From a networking point of view it was simply an implementation of a VCD Edge (in Private Cloud) connecting to another VCD Edge (in VCHS) via an SSL VPN. Very straight forward and quick to implement. The challenge then is to make sure your core network routing tables are setup so that all traffic destined for the VMs in VCHS is relayed back and forth without issue. Not a small task but fairly straightforward for the network guys involved.

From the testing I conducted it was pretty quick to deploy 50 VMs to the point of login within 15mins however it should be noted that the when I deployed all the VMs in one go the backend system seemed to stagger the deployments and not do it all in parallel. This is pretty typical of the behaviour of vCenter when asked to clone multiple VMs at the same time. It implies that the limitations in our private vSphere stacks seem to be the same as in VCHS, i.e. VMWare may not have tuned the cloning process to conduct more clones in parallel. This might have changed when they upgraded to 5.5 at launch so I’m reserving judgement on that one!

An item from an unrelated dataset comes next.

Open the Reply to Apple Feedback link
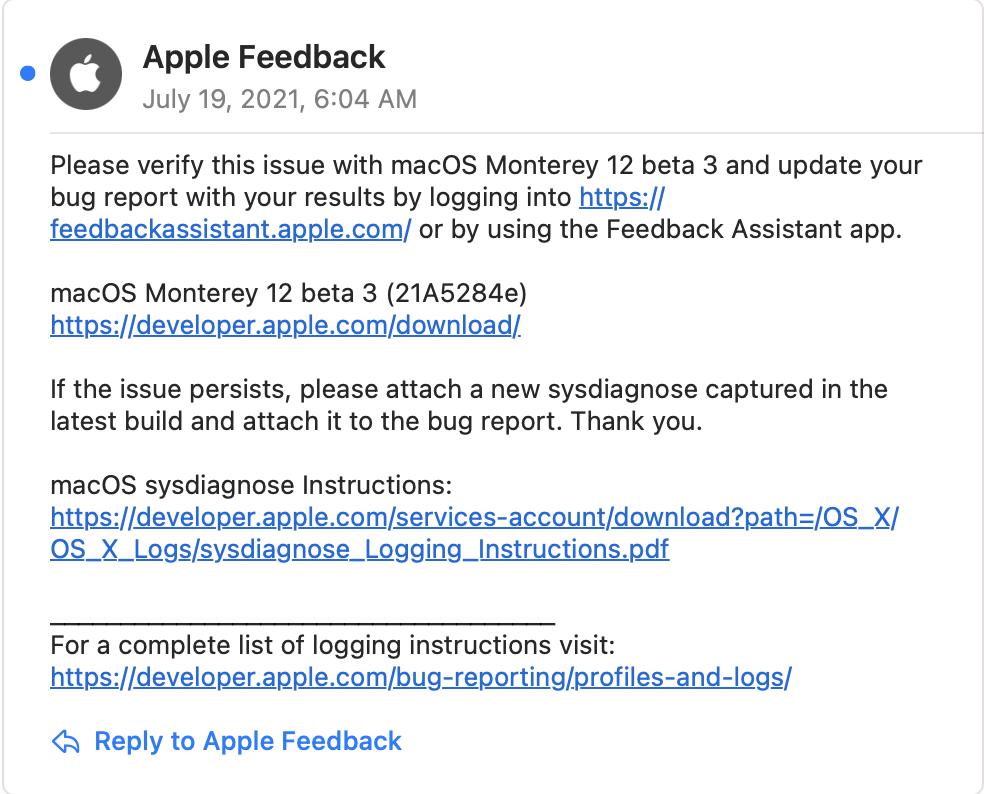 pyautogui.click(x=247, y=741)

From an API point of view you still can use orchestrate via VCO your deployments as the vCloud plugin was as usable in our Private cloud as it was in VCHS. I was executing using the 5.1 schema and there was no obvious issues that caused deployments to fail. Not surprising of course but the box has been ticked on that one. Using vFabric Application Director (vFAD) and setting the endpoint as VCHS caused no discernible difference in deployments other than our private cloud deployments being around 10% faster than VCHS.

My only wish for VCHS was that it was as open to the public to use just as easily as AWS. From what I could see on the VCHS site you must have a member of VMWare’s sales team contact you for access to VCHS. While the service is being obviously targeted to the enterprise user there are guys like myself who would like to hook up their personal private clouds to an external provider on a PAYG basis. I’d happily hand over a credit card and pay a small subscription cost for an Org vDC and then PAYG for any deployed VMs. I can only hope that this will be the logical progression as I think VMWare may miss a trick with Startups and with Dev teams who need to burst into cloud for a Sprint. I’ve seen how small dev teams who, armed with the bosses credit card, can just deploy a bunch of VMs in AWS on a Monday morning and be developing their latest app by lunchtime.

To sum up, I wrote on Twitter (@RossWynne) yesterday:

VCHS is a means to an end, frankly it’s JUST compute. It’s what you do with it that matters 😉

VCHS adds the flexibility of deployment of IaaS components so you can just get on with the job in hand… Running your applications, it just happens to be in the Cloud!